Saint of the Day – 8 March – St John of God O.H. (1495-1550 – aged 55) – Founder of the Brothers Hospitallers of Saint John of God, a worldwide Catholic religious institute dedicated to the care of the poor, sick, and those suffering from mental disorders. Patronages – against alcoholism, against bodily ills, against sickness, of alcoholics, bookbinders, booksellers, dying people, firefighters, heart patients, hospitals (proclaimed on 22 June 1886 by Pope Leo XIII), hospital workers, nurses (proclaimed in 1930 by Pope Pius XI), publishers, printers, the sick, Tultepec, Mexico.
As a 16th-century Spanish soldier, John gave up religion and led a wild life. When he left the military at age 40, he became a shepherd. John decided to make a radical conversion—to go to Muslim North Africa and free Christian slaves. He saw himself dying as a martyr. His confessor helped John settle on a more prudent plan: to open a religious bookstore in Granada, Spain. He successfully managed this project. It was during this period of his life that Cidade is said to have had a vision of the Infant Jesus, who bestowed on him the name by which he was later known, John of God, also directing him to go to Granada. He then settled in that city, where he worked disseminating books, using the recent movable type printing press of Johannes Gutenberg to provide people with works of chivalry and devotional literature.
Saint John of God by Murillo (1672)
One day, John heard St John of Ávila (1500-1569) Doctor of the Church, preach and felt he must do something to show he had converted. John began publicly beating himself, tearing his hair, behaving wildly. He gave his books away. People threw stones at him and he was committed to a mental institution. John of Ávila calmed John and persuaded him to spend his energy caring for people who were sick and poor. John rented a house near Granada where those who were lepers, lame, mentally ill, paralysed and deaf found shelter.

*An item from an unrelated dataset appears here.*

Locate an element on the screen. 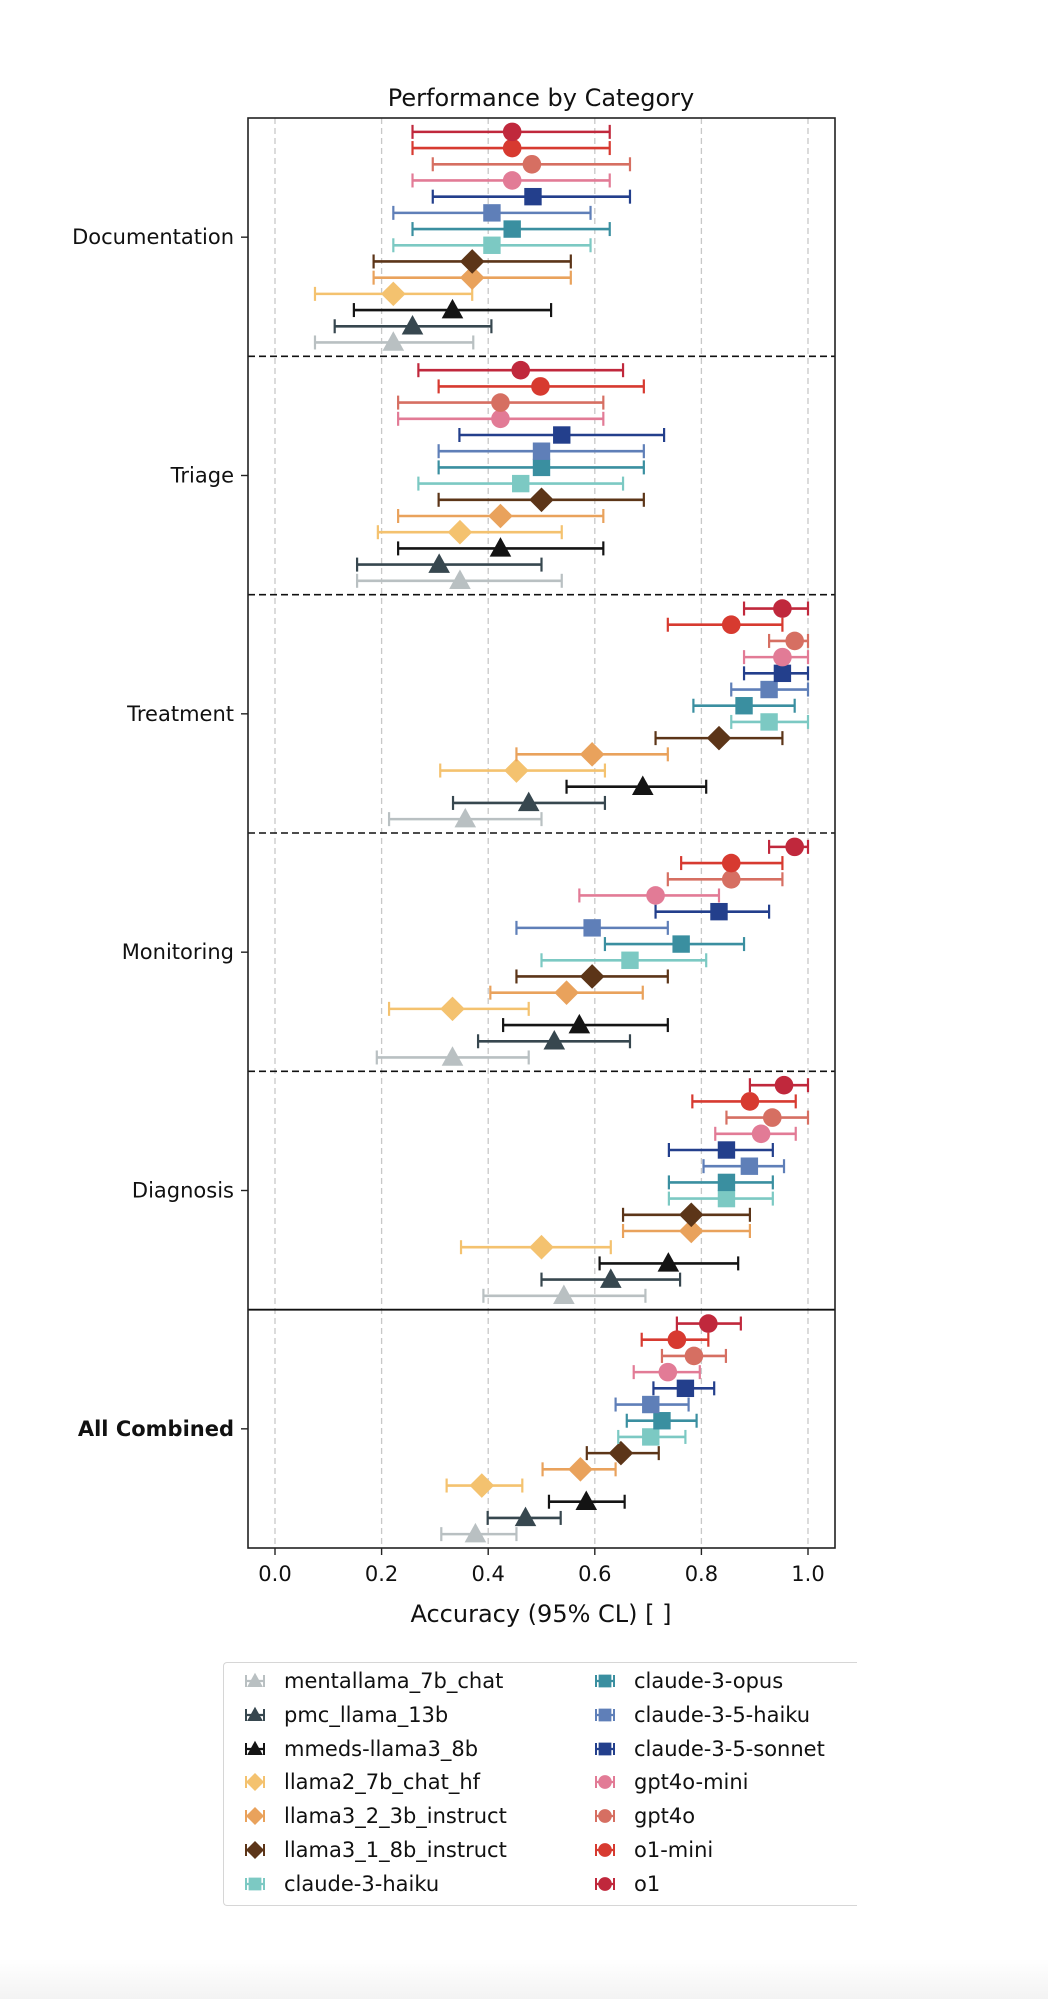 This screenshot has height=1999, width=1048. x-axis-label: Accuracy (95% CL) [ ] is located at coordinates (540, 1614).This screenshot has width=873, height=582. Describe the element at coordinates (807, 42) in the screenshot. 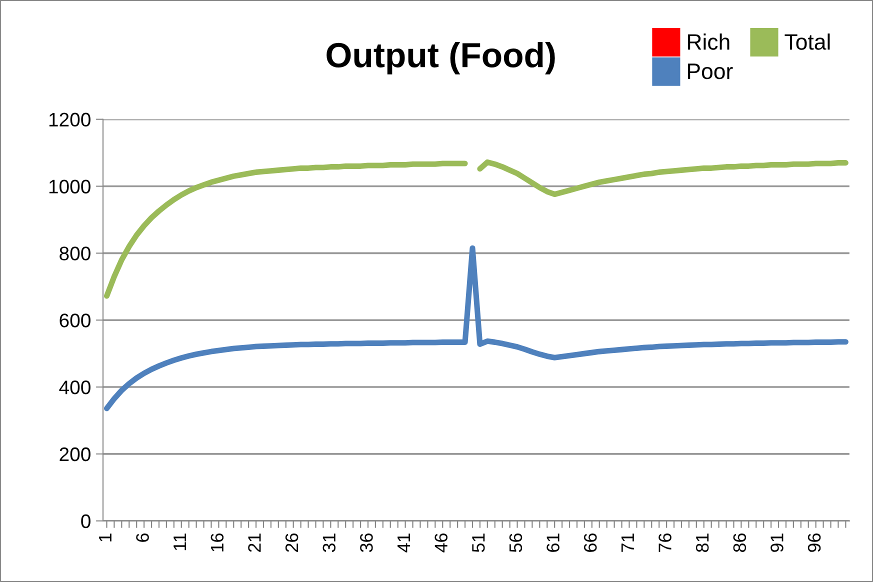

St John of God saving the Sick from a Fire at the Royal Hospital in 1549 by Manuel Gómez-Moreno González (1880)
At first, John begged for money to support those in need but soon people volunteered to help. John led a life of total giving and constant prayer. He found work for unemployed people. When the archbishop called John to his office because people complained that John kept immoral women in his hospital, he was silenced by John’s humility. John fell on his knees, saying, “I know of no bad person in my hospital except myself, who am unworthy to eat the bread of the poor.” John soon had a flourishing hospital. His helpers formed a community called the Brothers Hospitallers.
John of God died from pneumonia contracted while saving a drowning man. When John realised he was dying, he went over all the accounts, revised the rules and timetable and appointed a new leader. He died kneeling before the altar in his hospital chapel. John is the patron of hospitals.
Founder Statue at the Vatican
The first biography of John of God was written by Francisco de Castro, the chaplain at John of God’s hospital in Granada, Spain. He drew from his personal knowledge of John as a young man and also used material gathered from eyewitnesses and contemporaries of his subject. It was published at the express wish of the Archbishop of Granada, who gave financial backing to its publication. Castro began writing in 1579, twenty-nine years after John of God’s death but he did not live to see it published, for he died soon after completing the work. His mother, Catalina de Castro, had the book published in 1585.
Statue of St John of God at the Church of Vilar de Frades, Barcelos, Portugal.
The inscription reads: All things pass, only good works last.